Дальше они курили молча, лишь жужжание жука, пролетевшего где-то рядом, и пение цикад во дворе нарушали тишину.
Между тем закипела вода в самоваре. Максим, как хозяин, налил из маленького краника кипяток в небольшой заварочный чайник, после чего подобрал со стола немытые кружки, из которых пили чай вчера, и разлил по ним новые порции душистого напитка. Травяной сбор, заготавливаемый ушлыми дельцами на склонах Скалистых гор, обладал резко выраженным тонизирующим эффектом и был любим многими на Хуторе.
– А сейчас куда поедешь? У тебя же отпуска еще две недели.
– Что я, на скромное жалование егеря не перекантуюсь две недели в Демидовске?
– Михаил аккуратно отпил из кружки.
– А может в Новую Одессу рвану или в Москву. Пройдусь по злачным заведениям. Разобью пару наглых рож. Может мне кто рожу разобьёт. В общем, отдохну душой и телом как умею.
– Смотри сам. Мальчик всё же взрослый.
– и Максим серьезно поглядел в глаза товарищу.
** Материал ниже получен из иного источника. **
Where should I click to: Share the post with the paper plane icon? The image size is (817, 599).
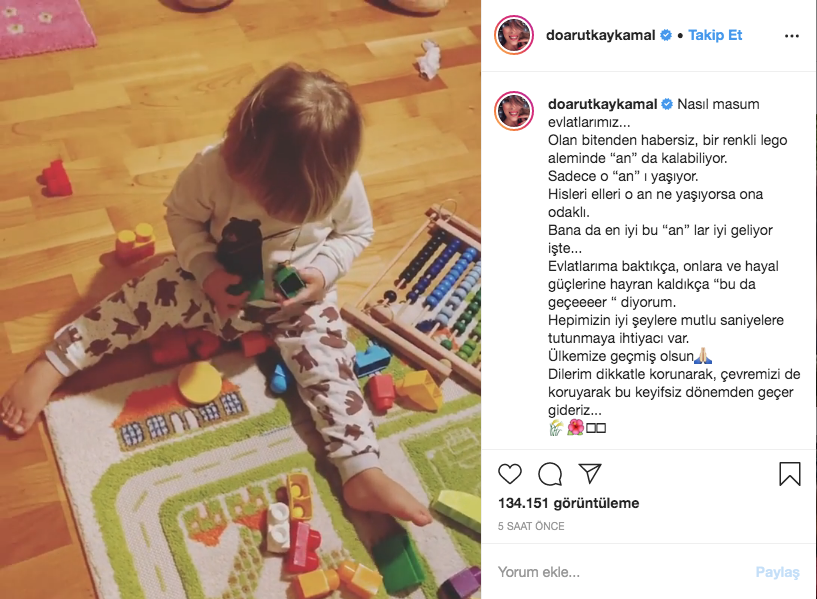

– Но сегодня ты никуда не уедешь точно. Ты меня понял?
– Понял, - нехотя ответил тот.
– Но завтра утром же отчалю на радость твоей суженной.
– Договорились.
И более не мешкая, Михаил подтянул к себе тарелку с недоеденным шашлыком и отправил большой кусок остывшего мяса в рот. Макс не стал отставать от друга и последовал его примеру, несмотря на то, что только недавно сытно позавтракал.
Увлекшись, оба они не заметили, как на веранду влетел молодой, лет пятнадцати паренёк.
– Господин хорунжий!
– громогласно заявил он, увидев товарищей, обращаясь явно к Максиму. При этом Михаил на это обращение весь сморщился.
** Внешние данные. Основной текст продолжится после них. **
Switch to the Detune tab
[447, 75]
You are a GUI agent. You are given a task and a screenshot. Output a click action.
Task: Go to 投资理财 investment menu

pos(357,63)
– Срочная новость из Станицы! Завтра к десяти часам третьей группе быть на майдане в полной готовности! Отправка!
– Рановато для ротации...
– удивленно протянул Макс.
– Это не ротация, господин хорунжий, - вновь заговорил паренёк.
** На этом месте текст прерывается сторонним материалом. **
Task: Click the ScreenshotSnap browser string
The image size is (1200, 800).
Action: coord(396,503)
– Так прямо и сказали, что это не по ротации.
– Тогда ничего не понимаю.
– Эх ты, офицерская твоя башка, - укоризненно покачал головой Миша.
– Если задействуют две группы из трёх - это значит, ожидается что-то большое и важное. Это даже мне, гвардии-старшине премерзкой пехоты известно.
– Думаешь куда? За Речку? Или на Север к перевалам?